# All U colt fiends



## Shipwreck (Jan 26, 2006)

Ok, all U Colt fiends. Finally a home for U guys thanks to JS.

Remember, every post here requires a $5 deposit :-D :-D :-D

<j/k>


----------



## 2400 (Feb 4, 2006)

*Re: All U cold fiends*



Shipwreck said:


> Ok, all U Colt fiends. Finally a home for U guys thanks to JS.
> 
> Remember, every post here requires a $5 deposit :-D :-D :-D
> 
> <j/k>


$5?? I posted before you did. :-D


----------



## Shipwreck (Jan 26, 2006)

*Re: All U cold fiends*



2400 said:


> Shipwreck said:
> 
> 
> > Ok, all U Colt fiends. Finally a home for U guys thanks to JS.
> ...


That's right - U beat me to it. Now U owe me $5  :-D


----------



## 2400 (Feb 4, 2006)

*Re: All U cold fiends*



Shipwreck said:


> 2400 said:
> 
> 
> > Shipwreck said:
> ...


Hmmmmmmm......
I'd rather owe it to you than beat you out of it.


----------



## Charlie (May 13, 2006)

Thanks js.


----------



## michael t (Jan 26, 2006)

Before God rested on the 7th day, he created the P99! 
Now you know thats a lie. Even God couldn't make a gun ugler than a Glock. Had to be made by man.

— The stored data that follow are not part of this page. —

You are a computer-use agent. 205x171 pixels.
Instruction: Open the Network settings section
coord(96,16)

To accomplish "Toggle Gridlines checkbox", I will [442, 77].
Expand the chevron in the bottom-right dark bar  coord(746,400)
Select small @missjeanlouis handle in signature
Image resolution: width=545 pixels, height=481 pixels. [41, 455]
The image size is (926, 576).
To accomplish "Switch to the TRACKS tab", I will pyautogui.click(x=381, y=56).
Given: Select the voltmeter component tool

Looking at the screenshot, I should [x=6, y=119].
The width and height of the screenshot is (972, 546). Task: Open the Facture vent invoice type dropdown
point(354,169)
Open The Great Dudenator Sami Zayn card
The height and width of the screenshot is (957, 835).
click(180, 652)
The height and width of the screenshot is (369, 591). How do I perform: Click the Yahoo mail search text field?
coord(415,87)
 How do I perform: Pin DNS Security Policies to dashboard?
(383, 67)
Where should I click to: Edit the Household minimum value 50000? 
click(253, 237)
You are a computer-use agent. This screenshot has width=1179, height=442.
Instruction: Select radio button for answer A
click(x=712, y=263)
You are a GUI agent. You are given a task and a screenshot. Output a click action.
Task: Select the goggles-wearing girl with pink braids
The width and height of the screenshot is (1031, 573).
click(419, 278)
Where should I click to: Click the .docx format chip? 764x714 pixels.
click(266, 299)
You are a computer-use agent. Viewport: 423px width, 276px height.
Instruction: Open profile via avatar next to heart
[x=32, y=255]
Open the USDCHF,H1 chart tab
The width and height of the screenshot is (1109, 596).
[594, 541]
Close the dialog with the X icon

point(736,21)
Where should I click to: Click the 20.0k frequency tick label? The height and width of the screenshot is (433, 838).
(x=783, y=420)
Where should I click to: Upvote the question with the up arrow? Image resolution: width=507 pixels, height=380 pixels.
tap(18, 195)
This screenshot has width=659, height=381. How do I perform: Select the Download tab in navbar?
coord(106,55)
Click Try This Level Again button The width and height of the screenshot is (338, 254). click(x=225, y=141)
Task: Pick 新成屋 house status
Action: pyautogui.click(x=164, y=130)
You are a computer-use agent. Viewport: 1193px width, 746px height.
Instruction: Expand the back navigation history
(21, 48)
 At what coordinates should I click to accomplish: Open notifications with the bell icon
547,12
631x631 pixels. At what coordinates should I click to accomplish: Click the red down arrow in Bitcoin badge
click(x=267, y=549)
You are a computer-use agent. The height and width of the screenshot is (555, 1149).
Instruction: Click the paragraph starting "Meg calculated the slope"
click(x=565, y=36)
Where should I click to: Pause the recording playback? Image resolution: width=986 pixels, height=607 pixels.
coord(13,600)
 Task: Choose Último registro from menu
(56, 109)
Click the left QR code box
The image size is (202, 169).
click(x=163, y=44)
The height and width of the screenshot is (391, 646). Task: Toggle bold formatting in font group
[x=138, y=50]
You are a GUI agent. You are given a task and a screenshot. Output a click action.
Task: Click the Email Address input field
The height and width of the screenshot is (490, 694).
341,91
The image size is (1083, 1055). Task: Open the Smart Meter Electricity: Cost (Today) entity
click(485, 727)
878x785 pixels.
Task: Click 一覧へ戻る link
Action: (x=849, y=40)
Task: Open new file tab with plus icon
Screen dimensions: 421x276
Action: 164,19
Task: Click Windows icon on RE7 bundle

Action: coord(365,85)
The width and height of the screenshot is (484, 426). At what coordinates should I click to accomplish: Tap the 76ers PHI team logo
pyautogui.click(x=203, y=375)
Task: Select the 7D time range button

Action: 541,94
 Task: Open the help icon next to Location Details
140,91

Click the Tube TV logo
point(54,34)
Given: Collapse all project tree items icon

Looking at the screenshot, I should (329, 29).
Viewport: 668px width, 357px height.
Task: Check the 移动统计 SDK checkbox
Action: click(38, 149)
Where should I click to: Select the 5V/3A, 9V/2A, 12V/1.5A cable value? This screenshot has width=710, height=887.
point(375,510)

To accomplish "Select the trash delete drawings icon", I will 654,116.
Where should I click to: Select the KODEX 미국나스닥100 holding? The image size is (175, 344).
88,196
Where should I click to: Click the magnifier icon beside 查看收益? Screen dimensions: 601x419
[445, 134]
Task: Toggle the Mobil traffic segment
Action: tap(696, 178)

You know God only made 1 perfect gun and the was the 1911A1 He gave man the hammer of Thor 45acp and 1911 to deliver it.


----------



## Shipwreck (Jan 26, 2006)

michael t said:


> Before God rested on the 7th day, he created the P99!
> Now you know thats a lie. Even God couldn't make a gun ugler than a Glock. Had to be made by man.
> 
> You know God only made 1 perfect gun and the was the 1911A1 He gave man the hammer of Thor 45acp and 1911 to deliver it.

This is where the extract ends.